> [Aim]:
Find every line in the records that contains the word "legend" and copy each of those lines.

> [Extracted entries]:
* * * * * * * * *

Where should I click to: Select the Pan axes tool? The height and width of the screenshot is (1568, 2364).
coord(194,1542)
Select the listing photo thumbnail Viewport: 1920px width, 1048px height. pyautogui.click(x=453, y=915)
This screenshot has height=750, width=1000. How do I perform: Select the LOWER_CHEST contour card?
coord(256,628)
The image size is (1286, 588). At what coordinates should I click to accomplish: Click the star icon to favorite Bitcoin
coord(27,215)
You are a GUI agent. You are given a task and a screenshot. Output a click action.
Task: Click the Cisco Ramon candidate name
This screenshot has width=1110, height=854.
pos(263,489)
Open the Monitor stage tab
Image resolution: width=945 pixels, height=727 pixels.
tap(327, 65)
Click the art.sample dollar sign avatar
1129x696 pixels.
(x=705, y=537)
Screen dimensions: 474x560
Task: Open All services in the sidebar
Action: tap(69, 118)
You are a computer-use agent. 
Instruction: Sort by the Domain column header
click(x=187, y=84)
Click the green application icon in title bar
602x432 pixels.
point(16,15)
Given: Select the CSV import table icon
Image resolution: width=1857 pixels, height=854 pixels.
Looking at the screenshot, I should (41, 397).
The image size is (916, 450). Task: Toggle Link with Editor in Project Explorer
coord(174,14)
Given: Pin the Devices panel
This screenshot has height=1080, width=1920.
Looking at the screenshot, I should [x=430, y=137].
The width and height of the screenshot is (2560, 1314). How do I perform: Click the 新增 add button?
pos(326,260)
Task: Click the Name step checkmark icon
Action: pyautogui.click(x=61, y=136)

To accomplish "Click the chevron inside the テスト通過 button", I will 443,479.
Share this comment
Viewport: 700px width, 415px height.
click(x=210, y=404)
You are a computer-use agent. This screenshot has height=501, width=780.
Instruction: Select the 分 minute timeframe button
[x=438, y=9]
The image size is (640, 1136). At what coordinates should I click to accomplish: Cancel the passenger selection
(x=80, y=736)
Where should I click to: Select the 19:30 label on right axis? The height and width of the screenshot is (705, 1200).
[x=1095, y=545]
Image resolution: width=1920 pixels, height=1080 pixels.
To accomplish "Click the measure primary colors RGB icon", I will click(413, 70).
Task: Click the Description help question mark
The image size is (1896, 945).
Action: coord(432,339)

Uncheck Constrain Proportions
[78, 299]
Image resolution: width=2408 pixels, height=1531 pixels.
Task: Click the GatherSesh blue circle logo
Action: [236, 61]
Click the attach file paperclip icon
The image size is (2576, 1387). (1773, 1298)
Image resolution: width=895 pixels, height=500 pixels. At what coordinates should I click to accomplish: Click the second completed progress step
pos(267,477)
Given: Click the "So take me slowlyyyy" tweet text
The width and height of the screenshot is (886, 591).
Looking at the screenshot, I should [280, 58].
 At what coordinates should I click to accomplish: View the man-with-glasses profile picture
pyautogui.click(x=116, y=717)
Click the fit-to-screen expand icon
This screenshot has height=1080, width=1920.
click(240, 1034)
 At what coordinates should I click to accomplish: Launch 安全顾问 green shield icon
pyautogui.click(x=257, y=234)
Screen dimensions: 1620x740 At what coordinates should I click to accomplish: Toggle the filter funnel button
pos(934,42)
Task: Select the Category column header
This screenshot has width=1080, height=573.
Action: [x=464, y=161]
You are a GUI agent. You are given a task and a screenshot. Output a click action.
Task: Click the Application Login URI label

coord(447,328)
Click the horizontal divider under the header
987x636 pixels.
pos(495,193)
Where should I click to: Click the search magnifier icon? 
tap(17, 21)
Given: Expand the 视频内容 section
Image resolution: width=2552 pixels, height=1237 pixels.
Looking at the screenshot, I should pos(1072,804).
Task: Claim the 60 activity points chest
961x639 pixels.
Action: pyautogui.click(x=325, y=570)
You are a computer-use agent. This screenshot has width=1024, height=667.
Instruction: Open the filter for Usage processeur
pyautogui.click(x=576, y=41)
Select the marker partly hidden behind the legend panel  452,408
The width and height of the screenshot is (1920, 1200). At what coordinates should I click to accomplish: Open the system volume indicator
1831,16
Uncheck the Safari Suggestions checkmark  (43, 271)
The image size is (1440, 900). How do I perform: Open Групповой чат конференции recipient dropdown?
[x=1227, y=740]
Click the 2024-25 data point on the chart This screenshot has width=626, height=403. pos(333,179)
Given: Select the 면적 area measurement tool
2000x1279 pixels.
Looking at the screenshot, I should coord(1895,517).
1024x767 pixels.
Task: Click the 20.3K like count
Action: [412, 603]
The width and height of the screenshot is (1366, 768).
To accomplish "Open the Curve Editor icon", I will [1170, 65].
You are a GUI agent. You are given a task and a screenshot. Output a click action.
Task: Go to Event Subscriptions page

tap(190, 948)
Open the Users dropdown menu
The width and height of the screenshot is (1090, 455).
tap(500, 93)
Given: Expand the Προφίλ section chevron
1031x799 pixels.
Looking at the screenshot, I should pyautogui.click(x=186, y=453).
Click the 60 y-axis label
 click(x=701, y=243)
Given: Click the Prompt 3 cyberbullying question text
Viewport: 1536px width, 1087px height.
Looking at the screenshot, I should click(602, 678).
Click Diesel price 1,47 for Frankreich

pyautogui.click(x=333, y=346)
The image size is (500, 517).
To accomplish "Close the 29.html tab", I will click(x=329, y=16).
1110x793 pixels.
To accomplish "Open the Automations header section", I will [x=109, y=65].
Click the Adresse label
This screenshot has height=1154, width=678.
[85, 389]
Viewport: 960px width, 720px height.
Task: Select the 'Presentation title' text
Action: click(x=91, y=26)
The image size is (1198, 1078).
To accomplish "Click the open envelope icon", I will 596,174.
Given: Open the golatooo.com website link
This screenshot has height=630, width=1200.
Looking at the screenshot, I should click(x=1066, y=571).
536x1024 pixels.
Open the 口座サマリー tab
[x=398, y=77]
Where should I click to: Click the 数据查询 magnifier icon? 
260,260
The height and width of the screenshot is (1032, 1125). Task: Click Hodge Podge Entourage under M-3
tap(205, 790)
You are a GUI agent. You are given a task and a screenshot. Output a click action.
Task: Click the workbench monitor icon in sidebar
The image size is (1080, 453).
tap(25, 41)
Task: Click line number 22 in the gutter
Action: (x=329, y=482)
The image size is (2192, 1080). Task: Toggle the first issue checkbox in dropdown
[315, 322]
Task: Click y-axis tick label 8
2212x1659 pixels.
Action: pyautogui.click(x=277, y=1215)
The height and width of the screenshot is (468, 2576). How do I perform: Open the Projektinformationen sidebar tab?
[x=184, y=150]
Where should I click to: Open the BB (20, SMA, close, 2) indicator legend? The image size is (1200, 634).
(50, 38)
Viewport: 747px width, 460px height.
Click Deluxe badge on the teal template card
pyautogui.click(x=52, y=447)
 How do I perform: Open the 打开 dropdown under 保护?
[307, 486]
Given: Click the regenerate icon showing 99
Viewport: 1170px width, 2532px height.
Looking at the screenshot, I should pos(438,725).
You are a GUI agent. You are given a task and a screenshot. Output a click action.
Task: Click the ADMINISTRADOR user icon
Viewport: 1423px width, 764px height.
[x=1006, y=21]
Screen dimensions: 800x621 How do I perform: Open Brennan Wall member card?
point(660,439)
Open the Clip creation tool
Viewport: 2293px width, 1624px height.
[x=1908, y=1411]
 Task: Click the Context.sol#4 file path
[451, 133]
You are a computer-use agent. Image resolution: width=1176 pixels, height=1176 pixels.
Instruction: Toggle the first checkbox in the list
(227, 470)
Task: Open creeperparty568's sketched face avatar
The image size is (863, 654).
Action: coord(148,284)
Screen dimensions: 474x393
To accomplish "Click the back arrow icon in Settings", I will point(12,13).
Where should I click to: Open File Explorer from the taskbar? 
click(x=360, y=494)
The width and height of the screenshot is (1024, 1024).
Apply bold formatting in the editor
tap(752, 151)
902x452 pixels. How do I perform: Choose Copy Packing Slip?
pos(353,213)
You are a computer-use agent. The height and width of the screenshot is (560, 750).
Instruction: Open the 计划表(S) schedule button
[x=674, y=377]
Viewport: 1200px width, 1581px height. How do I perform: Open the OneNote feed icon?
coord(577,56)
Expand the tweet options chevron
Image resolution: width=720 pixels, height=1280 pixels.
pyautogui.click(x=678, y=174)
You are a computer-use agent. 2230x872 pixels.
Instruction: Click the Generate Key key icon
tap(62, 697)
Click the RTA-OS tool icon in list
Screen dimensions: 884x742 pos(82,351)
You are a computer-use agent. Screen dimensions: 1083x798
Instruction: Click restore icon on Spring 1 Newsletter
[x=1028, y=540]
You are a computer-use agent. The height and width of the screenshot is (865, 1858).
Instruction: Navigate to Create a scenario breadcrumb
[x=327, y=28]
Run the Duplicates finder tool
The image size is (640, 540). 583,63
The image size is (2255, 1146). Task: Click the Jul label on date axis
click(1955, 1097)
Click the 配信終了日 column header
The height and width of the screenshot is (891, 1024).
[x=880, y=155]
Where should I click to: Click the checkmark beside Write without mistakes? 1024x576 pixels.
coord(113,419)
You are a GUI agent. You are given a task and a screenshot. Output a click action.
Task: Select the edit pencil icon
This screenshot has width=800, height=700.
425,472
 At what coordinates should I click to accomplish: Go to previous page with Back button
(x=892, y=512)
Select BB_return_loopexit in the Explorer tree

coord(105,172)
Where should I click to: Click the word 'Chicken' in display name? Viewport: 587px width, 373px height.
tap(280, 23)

* * * * * * * * *

> [Exercise solution]:
Select the marker partly hidden behind the legend panel  452,408
Where should I click to: Open the BB (20, SMA, close, 2) indicator legend? The image size is (1200, 634).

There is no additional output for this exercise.